YOUR GOAL: Give again, word for word, the lines below that run from the line with "Image resolution: width=1143" through the line with "1500x498 pixels.". Drop the pictures.

(GIVEN DATA Opens)

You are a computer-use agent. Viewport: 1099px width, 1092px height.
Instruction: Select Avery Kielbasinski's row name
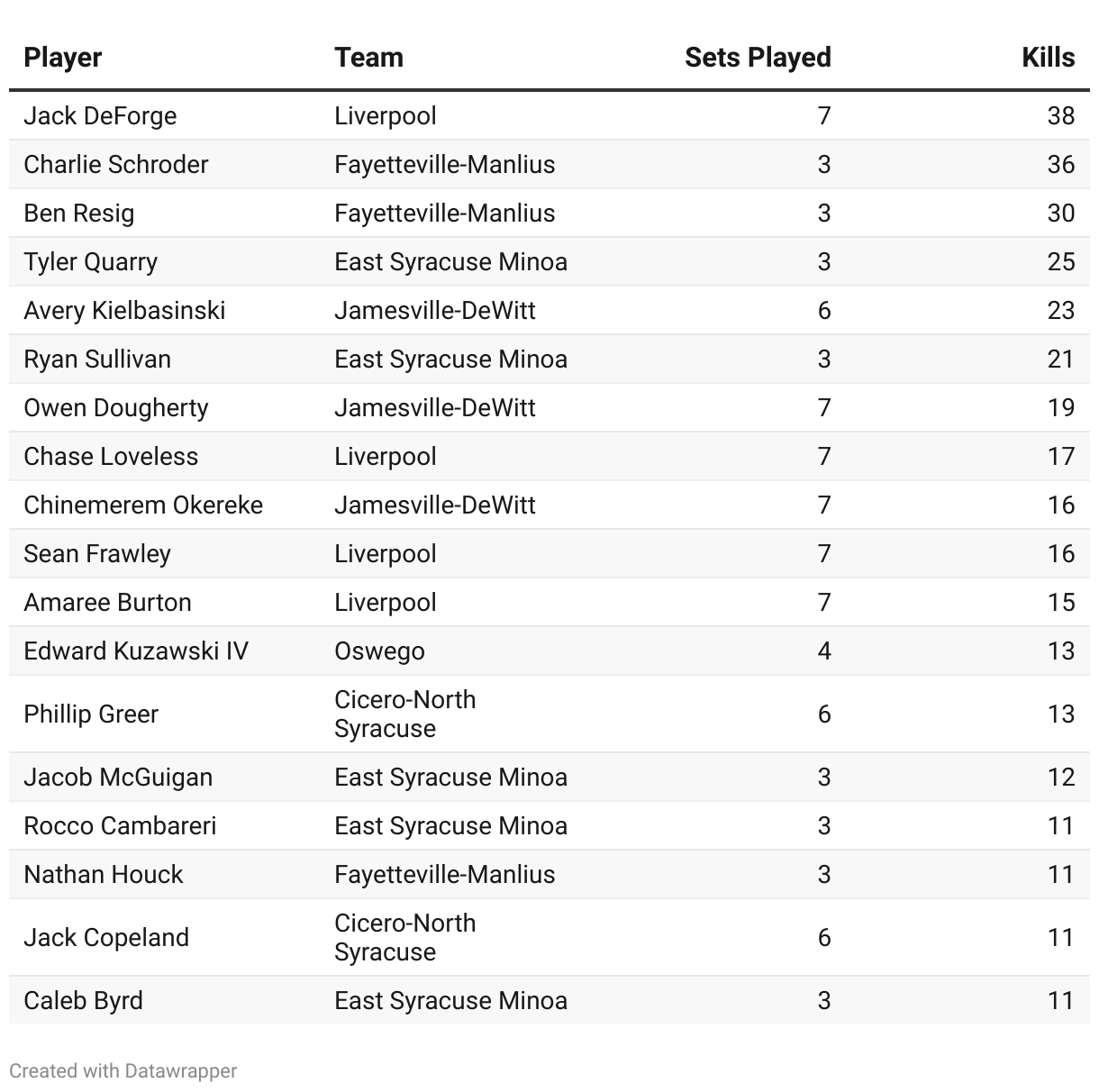pos(124,311)
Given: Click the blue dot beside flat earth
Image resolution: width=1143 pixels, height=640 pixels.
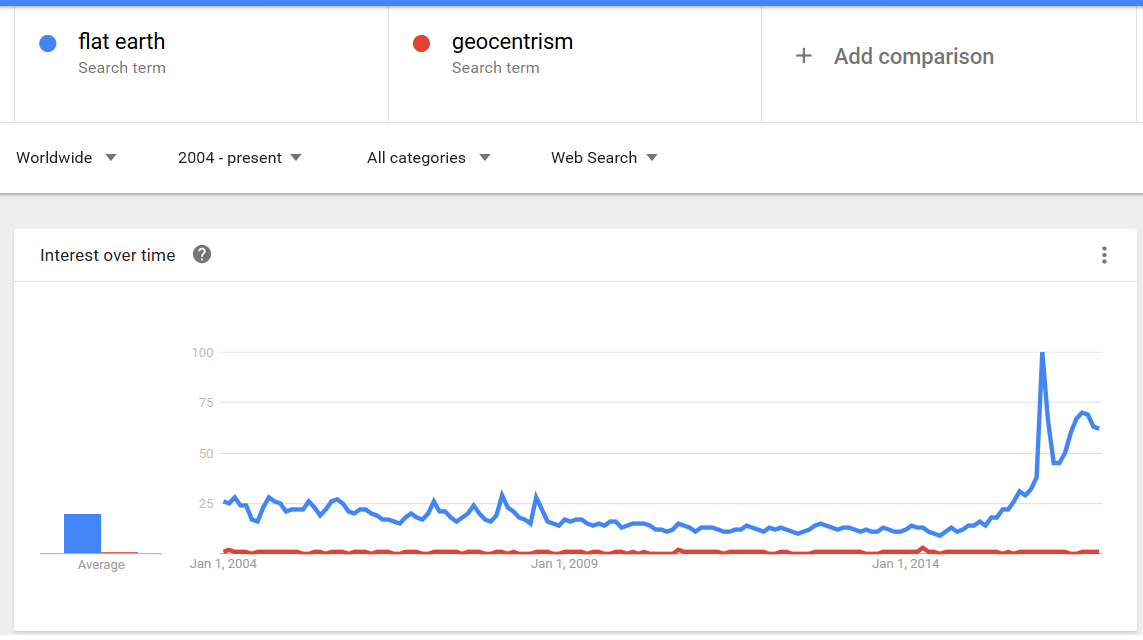Looking at the screenshot, I should (47, 43).
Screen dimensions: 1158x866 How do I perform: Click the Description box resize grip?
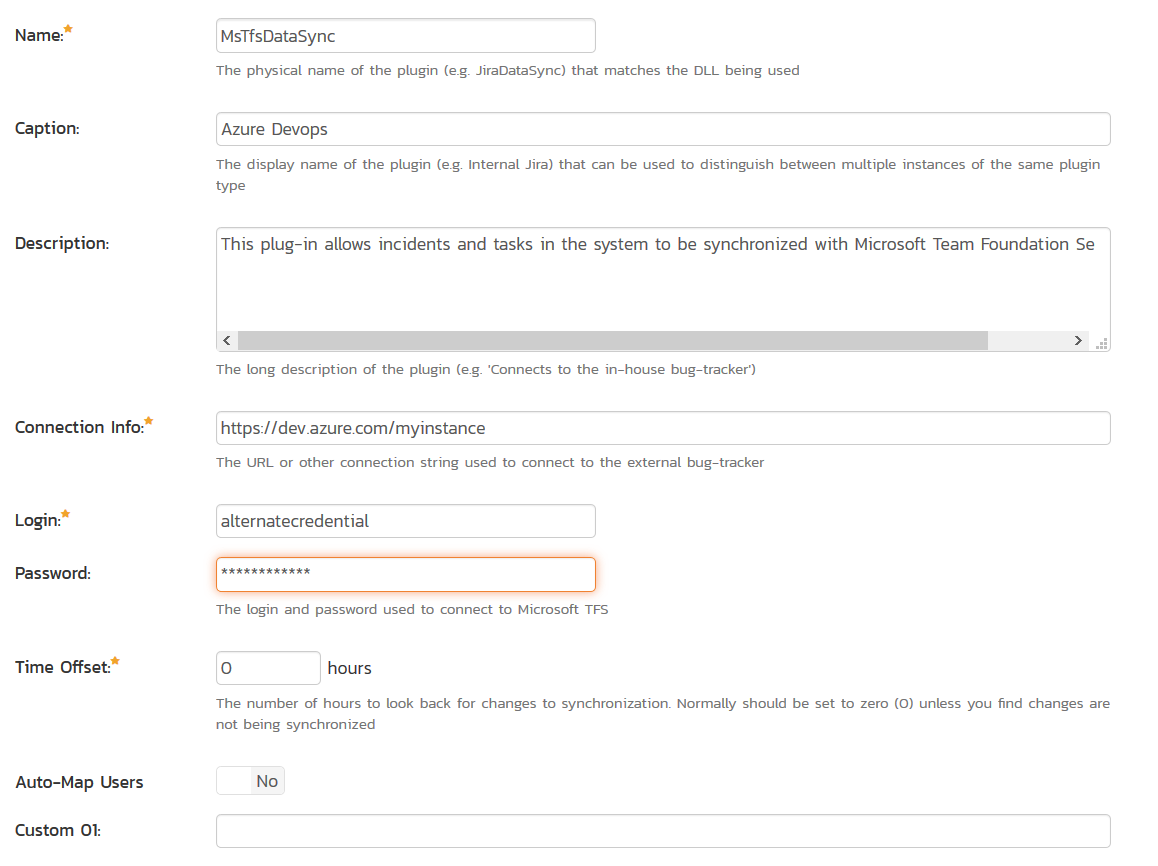point(1101,342)
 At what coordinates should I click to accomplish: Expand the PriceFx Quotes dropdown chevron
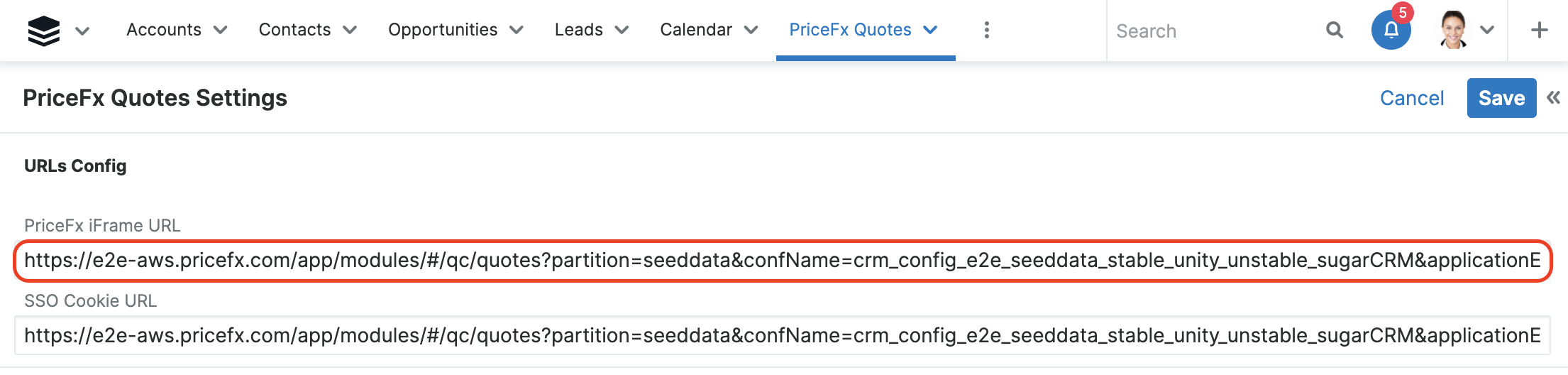(930, 30)
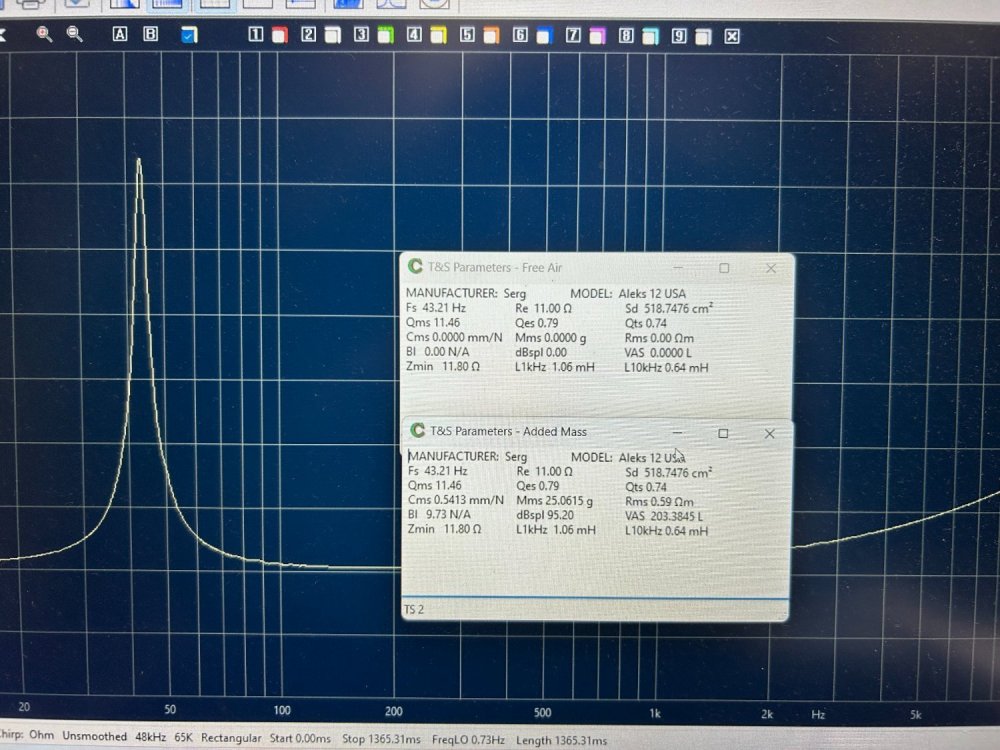Select the curve B marker button
This screenshot has width=1000, height=750.
[151, 34]
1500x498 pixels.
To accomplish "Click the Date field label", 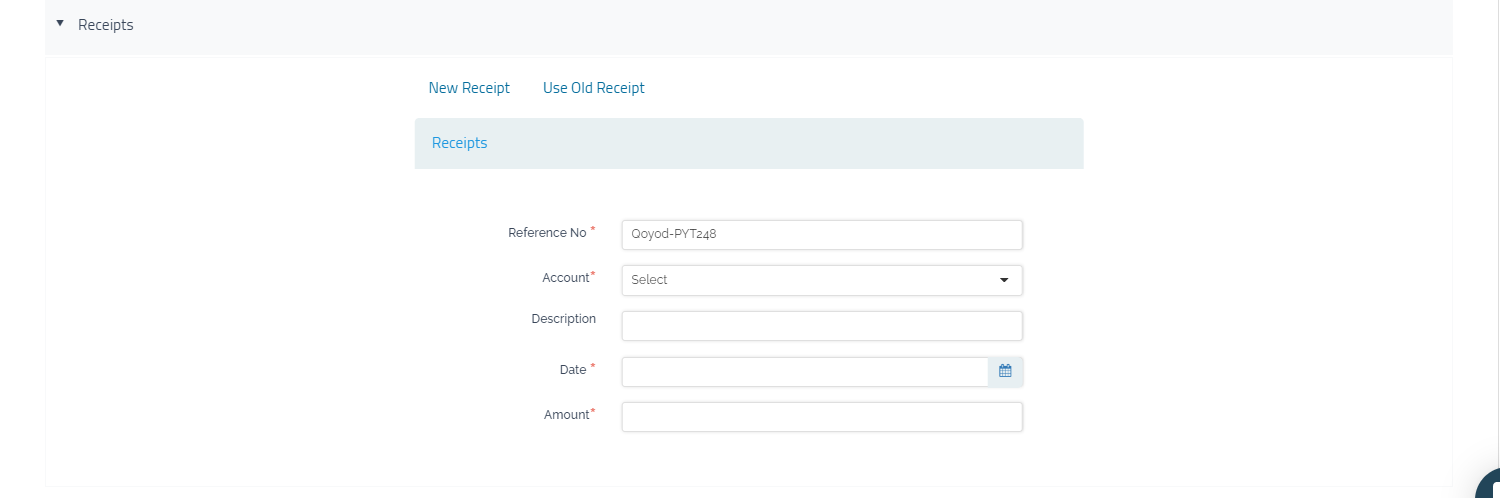I will pos(573,370).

(GIVEN DATA Closes)

OUTPUT FOR THIS EXERCISE:
Image resolution: width=1143 pixels, height=640 pixels.
Looking at the screenshot, I should (47, 43).
Screen dimensions: 1158x866 How do I perform: Click the Description box resize grip?
point(1101,342)
 At what coordinates should I click to accomplish: Expand the PriceFx Quotes dropdown chevron
(930, 30)
Select the curve B marker button
This screenshot has width=1000, height=750.
[151, 34]
1500x498 pixels.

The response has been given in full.